I had no idea what the man was talking about.  All I knew was I wanted the shit to stop flowing in my laundry room.

"What direction does your sewer run?"

"I don't know," I shrugged. "Up the street I guess."

He looked at me with a coy smile.  "You have no idea do you?"

"Not really." I said.  I felt in adequate. 

"Price is 99 dollars to unplug the drain.  If I destroy your back flow valve it is your fault."  He turned and walked over to his truck and lifted the back gate revealing a mobile plumbing shop on wheels.  Racks of parts and pipes lined the sides.  He extended a ramp and walked inside emerging moments later with a big round spool on a cart.

"I hope your house hasn't settled." He said.

"What does that do?"  I asked, completely at his mercy.

"Well if it settles it can destroy the flow of the pipes."

"What then?"  I had to know.

"Well then we have to rip your back deck off and bring in a back hoe."

"Oh my God!"  I thought, my mind numb.

He pulled his cart over to a drain plug in the garage and after unscrewing the cap asked me to flush again.  I shouted orders to the flushing crew and water came spewing out all over my garage.  Little bits of toilet paper floated away.

"Oh wonderful!"  I half expected a giant turd to float by.
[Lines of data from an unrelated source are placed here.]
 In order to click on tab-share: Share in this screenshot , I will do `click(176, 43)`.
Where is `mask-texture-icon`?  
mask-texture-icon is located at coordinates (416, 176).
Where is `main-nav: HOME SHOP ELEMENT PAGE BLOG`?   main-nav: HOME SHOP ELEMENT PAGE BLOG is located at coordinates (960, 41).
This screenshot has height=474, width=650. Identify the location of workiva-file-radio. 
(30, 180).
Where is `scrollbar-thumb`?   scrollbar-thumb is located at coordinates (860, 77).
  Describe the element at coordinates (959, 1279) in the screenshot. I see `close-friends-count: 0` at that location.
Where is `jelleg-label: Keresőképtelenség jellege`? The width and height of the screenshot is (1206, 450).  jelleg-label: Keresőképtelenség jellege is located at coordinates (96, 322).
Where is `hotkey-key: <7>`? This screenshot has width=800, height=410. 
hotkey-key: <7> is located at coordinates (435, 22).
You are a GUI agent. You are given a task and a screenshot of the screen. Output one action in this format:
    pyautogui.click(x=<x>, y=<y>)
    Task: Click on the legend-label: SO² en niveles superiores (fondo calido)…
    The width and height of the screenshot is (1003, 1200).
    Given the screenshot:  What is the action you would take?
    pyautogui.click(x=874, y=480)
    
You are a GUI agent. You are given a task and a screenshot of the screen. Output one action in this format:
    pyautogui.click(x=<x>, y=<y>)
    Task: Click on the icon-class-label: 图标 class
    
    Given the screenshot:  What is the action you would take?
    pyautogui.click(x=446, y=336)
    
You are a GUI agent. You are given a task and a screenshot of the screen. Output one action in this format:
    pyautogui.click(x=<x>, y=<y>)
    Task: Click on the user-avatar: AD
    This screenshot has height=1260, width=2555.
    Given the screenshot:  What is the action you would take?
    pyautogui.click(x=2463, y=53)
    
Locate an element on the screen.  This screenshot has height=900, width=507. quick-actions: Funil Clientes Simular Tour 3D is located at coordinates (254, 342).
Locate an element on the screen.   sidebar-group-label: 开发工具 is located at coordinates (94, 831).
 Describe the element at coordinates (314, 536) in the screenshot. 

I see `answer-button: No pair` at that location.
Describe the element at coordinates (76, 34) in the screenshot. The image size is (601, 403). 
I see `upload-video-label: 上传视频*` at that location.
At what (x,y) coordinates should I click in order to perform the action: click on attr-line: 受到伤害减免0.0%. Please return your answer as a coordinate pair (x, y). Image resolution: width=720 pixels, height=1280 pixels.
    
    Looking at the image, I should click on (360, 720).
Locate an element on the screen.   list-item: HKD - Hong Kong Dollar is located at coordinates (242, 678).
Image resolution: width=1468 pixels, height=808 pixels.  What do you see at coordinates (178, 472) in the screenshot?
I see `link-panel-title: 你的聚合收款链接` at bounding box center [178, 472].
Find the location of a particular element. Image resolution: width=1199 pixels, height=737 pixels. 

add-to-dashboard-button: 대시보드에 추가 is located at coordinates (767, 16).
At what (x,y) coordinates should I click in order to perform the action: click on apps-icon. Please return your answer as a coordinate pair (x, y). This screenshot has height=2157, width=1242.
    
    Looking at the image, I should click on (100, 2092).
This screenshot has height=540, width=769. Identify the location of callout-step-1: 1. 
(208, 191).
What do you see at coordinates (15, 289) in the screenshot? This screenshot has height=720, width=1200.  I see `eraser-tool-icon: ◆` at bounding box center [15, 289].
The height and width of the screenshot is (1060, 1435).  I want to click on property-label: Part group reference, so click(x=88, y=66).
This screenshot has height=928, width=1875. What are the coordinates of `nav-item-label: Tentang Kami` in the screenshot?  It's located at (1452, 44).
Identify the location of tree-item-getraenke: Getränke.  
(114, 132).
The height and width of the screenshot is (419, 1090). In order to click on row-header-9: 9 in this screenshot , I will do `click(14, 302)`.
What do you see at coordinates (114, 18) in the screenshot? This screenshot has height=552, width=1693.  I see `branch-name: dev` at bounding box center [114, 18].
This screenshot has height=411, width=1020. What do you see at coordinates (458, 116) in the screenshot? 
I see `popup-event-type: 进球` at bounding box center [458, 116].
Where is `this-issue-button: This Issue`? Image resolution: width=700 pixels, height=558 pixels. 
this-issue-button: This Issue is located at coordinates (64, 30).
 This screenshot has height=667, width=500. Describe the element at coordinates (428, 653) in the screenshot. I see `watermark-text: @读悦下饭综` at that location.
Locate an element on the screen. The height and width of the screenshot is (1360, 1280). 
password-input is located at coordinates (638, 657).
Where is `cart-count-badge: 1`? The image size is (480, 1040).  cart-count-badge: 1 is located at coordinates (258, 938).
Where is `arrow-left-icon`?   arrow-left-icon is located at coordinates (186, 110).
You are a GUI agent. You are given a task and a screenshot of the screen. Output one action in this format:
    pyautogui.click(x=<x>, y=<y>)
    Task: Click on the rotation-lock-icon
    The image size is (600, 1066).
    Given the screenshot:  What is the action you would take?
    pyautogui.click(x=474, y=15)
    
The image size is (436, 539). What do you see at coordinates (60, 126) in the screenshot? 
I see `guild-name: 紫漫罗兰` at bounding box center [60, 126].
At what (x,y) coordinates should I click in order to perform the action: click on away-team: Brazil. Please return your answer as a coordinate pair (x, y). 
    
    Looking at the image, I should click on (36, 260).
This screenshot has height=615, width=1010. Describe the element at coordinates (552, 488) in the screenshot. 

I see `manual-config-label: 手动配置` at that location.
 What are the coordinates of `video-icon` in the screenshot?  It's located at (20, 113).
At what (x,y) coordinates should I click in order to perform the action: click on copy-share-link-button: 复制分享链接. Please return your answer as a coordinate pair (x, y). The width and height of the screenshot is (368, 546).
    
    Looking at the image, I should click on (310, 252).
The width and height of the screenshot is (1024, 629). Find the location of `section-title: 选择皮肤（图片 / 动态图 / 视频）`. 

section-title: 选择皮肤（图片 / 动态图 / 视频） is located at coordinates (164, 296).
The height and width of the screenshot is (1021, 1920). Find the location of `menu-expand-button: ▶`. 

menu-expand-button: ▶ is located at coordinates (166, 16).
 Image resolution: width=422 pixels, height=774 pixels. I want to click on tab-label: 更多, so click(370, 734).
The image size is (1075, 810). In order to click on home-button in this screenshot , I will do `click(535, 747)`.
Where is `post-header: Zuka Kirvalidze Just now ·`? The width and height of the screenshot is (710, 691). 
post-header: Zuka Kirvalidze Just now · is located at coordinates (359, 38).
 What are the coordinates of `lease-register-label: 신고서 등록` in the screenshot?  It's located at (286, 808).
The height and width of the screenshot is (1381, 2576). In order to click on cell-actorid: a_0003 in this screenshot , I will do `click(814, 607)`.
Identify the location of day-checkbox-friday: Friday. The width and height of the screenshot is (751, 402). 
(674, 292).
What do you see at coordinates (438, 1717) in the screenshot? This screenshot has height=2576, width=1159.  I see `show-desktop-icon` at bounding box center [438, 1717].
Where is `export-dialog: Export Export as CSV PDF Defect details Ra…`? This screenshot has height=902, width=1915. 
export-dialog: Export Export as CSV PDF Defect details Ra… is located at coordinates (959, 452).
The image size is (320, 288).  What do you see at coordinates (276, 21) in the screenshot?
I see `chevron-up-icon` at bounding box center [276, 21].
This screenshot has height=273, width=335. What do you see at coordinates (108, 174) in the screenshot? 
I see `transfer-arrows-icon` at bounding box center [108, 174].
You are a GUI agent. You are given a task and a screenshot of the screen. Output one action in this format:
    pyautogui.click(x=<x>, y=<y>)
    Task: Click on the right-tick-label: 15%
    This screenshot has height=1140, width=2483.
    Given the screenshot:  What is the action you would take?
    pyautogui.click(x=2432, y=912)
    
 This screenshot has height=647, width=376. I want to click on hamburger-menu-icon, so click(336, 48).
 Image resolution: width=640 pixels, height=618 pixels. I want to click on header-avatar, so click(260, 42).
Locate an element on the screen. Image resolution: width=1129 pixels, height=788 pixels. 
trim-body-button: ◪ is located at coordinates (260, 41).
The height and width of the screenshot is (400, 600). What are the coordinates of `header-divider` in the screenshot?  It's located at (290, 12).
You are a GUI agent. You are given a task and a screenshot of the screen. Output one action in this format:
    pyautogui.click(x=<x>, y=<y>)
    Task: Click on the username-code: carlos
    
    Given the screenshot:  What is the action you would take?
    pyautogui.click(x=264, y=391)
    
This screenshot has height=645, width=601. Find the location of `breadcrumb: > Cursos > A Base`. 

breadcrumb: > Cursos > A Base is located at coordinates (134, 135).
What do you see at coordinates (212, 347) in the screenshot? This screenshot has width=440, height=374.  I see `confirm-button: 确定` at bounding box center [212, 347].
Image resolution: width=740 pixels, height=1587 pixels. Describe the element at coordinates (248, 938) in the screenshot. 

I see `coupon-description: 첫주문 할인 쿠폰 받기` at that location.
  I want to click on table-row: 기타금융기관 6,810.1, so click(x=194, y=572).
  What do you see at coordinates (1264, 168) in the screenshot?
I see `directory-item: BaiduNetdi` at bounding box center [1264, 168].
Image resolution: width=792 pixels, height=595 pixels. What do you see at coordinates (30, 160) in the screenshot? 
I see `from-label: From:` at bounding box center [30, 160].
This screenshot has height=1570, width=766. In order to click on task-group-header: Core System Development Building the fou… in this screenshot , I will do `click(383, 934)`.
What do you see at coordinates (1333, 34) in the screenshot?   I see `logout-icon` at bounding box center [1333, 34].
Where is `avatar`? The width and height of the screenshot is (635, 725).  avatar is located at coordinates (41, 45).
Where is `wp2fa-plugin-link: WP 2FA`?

The plumber pulled on industrial strength rubber black gloves.   At that moment I thanked sweet mother Mary I was not still wearing my purple ones.  He activated his snake and began feeding it into my drain pipe.  A whirling tip wound its way in as he guided it with his hands.   

I looked at him for a clue but could find nothing.  Finally he stopped the machine and reversed it. 

"Are you sure you don't have a back flow valve?"  He asked.

"Jesus,"  I thought.  "I don't even know what a frigging back flow valve is."

"Flush."  He said and after another command I watched the water rush by in the drain.  "Might be fixed, might stop up again, hard to say."  He said.  "I will have a guy come out with a camera."

With that he put away his cart, climbed in his truck and wrote my invoice.  He handed it to me and looked at his watch.  "Time to take a shower and go get drunk."  He said.  "I do like that Chivas and Coke." Finally he said something that made sense to me.  I felt like a drink myself.


Thank God he didn't mention a back flow valve.  For the next week every toilet flush came with nervous hesitation.  Every trip to the basement was made with a sniff, trying to anticipate a clue.  The camera man never came but the toilet is still working.  Despite this fact, every time I hear a toilet flush I ask myself, "I wonder if I had a back flow valve?"